BODY OF ANOTHER (show 3) — TRT: 29.21
What can be seen, behind our eyes.
- THE BROKEN NEWS SERIES: DISASTER (2012); Lori Felker; TRT: 5.00
This comes from an experiment/performance: an intimate attempt at reporting, mediating and being mediated.Read more...
Your method seems to have a lot of humor to it, this is unusual in experimental films, how did this come about?
I like to call these videos “TV-shaped”. I’ve done four variations now: gardening, travel, teen science and the news. I plan to do more.
Humor exists in a natural, common, performative state, an area of human culture that seems to both define and challenge both groups and individuals on a daily basis. Humor is what we reach out for to feel human, to enjoy being human, to communicate something human as we play, interact, anticipate, wait, and realize. I hope that my work sets up situations that contain an intersection between satire, honesty, the uncanny and the nerve-wracking, where one might be able to find the relief of laughter, an audible connection with an audience, or be lost in a guffaw of disbelief.
What was your creative process?, do you write them first?
The Broken News Series (Disaster is part one), was written inside my brain while I slept, I suppose. I read the headlines over and over again each day recorded myself trying to recite them from memory before I went to bed, and then set my alarm to wake me up in the middle of a deep sleep. I had the green screen news station all ready at the foot of my bed. With the flick of a few switches, I would turn the station on, throw on a blazer and start to report the “news” still half asleep. I would just start with the first thing I could remember from my dreams, the rest just poured out naturally as it would if you were talking out your dreams to your partner just as you were waking. Some of the real news gets in there, too. In this first part, the disaster comes from the fact that I recorded this during the week of the 2010 Haitian earthquake. The graphics around me are a mix of fact, fiction, facts on the wrong dates, elaborations of my dreams and responses from my graphics collaborator, Chris Royalty.
- MISSING GREEN; (2011); Joey Huertas aka Jane Public; Pixelvision & 16mm color negative; TRT: 9.39
Searching for a ghost. Erin Green, a college student, who has gone missing on account of her own clinical depressionRead more...
I was inspired to make ‘MISSING GREEN’ by a challenge I had made to myself: making a different type of film using extinct camera technology, and taking a deliberate departure from my usual kind of true-crime drama thing that I had been doing for years. I failed at the latter (thankfully). This film uses interview notes and images that I had gathered over the past year doing research on capital punishment across the U.S. and collaged into a notebook. This is the manner in how I usually make my films. I reviewed a notebook of collected glue-sticked images, police recorded phone interviews, police homicide division psychic research recordings, and notes – that is how I designed the dialogue, scenario and the story line for this film about, ‘Erin.’
The film uses PIXELVISION camera toy technology and analog sound tape recordings. I used the difficulty of translating old technology with new digital technology as the core of my creative process. Playing with these old toys resulted in unpredictable outcomes that had to be forced into responsible storytelling tools needed to tell this story of a young missing woman’s life.

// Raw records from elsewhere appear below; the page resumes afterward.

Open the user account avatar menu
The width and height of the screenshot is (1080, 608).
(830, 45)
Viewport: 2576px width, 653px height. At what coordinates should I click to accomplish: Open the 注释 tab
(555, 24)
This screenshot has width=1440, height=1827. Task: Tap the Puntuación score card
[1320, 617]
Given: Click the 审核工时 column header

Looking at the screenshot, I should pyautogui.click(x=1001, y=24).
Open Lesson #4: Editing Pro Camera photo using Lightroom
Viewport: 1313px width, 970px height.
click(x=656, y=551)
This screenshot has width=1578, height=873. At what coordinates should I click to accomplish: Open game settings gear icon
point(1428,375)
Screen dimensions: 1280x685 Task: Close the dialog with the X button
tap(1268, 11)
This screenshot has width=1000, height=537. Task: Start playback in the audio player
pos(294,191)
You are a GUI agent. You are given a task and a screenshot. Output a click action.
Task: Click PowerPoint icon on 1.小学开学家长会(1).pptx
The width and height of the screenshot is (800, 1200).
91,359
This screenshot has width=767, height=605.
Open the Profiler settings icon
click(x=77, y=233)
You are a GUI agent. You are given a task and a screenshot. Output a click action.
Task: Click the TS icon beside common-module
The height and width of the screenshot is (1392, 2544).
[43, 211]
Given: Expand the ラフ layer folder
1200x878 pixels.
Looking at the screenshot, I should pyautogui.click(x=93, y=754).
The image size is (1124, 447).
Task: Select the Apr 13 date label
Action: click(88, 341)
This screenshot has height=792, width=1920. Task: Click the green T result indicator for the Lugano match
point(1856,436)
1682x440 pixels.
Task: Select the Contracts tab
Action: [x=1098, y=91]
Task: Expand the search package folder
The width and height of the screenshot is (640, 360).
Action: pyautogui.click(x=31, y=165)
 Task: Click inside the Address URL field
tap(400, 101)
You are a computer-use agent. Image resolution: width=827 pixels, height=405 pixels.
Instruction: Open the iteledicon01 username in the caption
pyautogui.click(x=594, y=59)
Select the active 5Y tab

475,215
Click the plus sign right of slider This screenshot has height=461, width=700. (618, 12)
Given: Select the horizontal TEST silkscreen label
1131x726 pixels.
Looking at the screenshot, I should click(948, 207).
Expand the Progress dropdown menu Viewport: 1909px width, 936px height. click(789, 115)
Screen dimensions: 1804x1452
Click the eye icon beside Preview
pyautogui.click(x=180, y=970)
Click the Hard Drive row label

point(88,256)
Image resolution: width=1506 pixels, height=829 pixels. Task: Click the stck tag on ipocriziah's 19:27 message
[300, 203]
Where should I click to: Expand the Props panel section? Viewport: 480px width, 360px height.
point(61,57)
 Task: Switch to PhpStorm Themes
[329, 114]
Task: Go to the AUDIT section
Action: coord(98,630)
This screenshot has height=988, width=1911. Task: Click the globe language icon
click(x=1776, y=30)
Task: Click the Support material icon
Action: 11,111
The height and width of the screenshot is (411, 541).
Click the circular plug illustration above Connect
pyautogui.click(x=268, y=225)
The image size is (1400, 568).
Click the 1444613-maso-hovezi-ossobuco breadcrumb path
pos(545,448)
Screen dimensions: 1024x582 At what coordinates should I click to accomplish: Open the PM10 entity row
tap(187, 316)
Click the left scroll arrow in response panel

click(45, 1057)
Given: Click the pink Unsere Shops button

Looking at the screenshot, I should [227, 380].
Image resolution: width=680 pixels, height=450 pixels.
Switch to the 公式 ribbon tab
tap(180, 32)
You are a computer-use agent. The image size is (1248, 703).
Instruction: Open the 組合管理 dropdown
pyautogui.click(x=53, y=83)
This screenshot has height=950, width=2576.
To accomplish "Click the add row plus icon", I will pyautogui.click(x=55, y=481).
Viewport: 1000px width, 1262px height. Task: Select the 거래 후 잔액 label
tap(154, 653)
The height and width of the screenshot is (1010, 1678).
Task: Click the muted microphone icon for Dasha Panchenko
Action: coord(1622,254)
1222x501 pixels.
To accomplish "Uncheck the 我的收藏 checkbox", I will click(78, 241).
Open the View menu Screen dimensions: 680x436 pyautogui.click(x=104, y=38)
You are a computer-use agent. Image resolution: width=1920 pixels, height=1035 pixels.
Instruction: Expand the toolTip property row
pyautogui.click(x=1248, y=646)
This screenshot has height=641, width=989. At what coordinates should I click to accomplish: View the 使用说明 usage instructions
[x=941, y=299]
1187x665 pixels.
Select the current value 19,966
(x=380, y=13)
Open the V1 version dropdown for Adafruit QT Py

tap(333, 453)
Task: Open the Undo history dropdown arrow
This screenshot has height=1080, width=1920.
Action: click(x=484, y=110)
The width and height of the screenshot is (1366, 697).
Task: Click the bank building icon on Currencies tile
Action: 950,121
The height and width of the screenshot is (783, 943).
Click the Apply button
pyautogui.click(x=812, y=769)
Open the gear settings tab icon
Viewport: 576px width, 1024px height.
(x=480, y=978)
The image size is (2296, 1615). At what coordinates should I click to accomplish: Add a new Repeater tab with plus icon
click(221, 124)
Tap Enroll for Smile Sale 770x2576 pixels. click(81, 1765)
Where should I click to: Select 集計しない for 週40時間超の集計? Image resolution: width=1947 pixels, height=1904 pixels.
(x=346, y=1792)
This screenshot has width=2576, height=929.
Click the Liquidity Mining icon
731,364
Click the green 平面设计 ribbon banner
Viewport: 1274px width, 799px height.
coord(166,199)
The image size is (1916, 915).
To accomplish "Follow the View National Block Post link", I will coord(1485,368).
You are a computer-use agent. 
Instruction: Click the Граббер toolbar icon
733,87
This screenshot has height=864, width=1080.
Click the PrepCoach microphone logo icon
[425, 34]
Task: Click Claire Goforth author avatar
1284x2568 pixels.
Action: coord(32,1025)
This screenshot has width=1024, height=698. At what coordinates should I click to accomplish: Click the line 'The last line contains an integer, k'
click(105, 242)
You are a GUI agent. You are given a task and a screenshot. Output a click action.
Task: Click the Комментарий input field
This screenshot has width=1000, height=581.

- 2198 GHOSTS IN THE SUN, PEOPLE IN THE SEA; Yvette Granata; TRT: 3.20
Split-screen and vertical motion, and a series of 2,198 photographs taken in my deceased grandparents home in Abruzzo, Italy.Read more...
2198 GHOSTS IN THE SUN, PEOPLE IN THE SEA is a reorganization of day and night. Displayed in split-screen and vertical motion, the video travels through a series of 2,198 photographs taken in the house of my deceased grandparents in a small town in Abruzzo (Italy). Since their death many years ago, the house has remained empty. Positioned in front of ceilings and the corners of rooms, the camera is a surveillance of my position within the house and the changing light across the surfaces of the empty interior. It is a self-portrait through the re-organization of time and space.
- TOXIC PARK; (2012); Cinzia Sarto & Emita Frigato; Digi; TRT: 11.22
Trapped in the Amusement Park, a child’s perceptions waver between illusion and reality.Read more...
A young girl stares at the transformation of her own reflection into a robotic Avatar until her final disappears.
TOXIC PARK has great depth. What was your inspiration and how was this actually made?
The relationship between the body and its representation in our children own perception of themselves is the question we are investigating in this video. We chose the Amusement Park as an environment where playing is equal to economic profit and children like a parody of adults become clown-like consumers. Here plastic reproductions of nature, cartoonish translations of animals, children pharmaceutical advertisement and robotic infants are constructing the imaginary world of our new generations.
Social concerns abound in your films.
The video is an experiment where documentary materials shot at different amusement parks, documentation from the web, advertisements and other sources are joined together to create a consistent place. Here the abandonment of the body’s direct relationship with the material world, the future of the eyes captured by virtual reality, and the consequences of child medication are at play. The lullaby “who should I give this baby to?” sang by the girl in the car ride to the park in the beginning of the film will become our final question.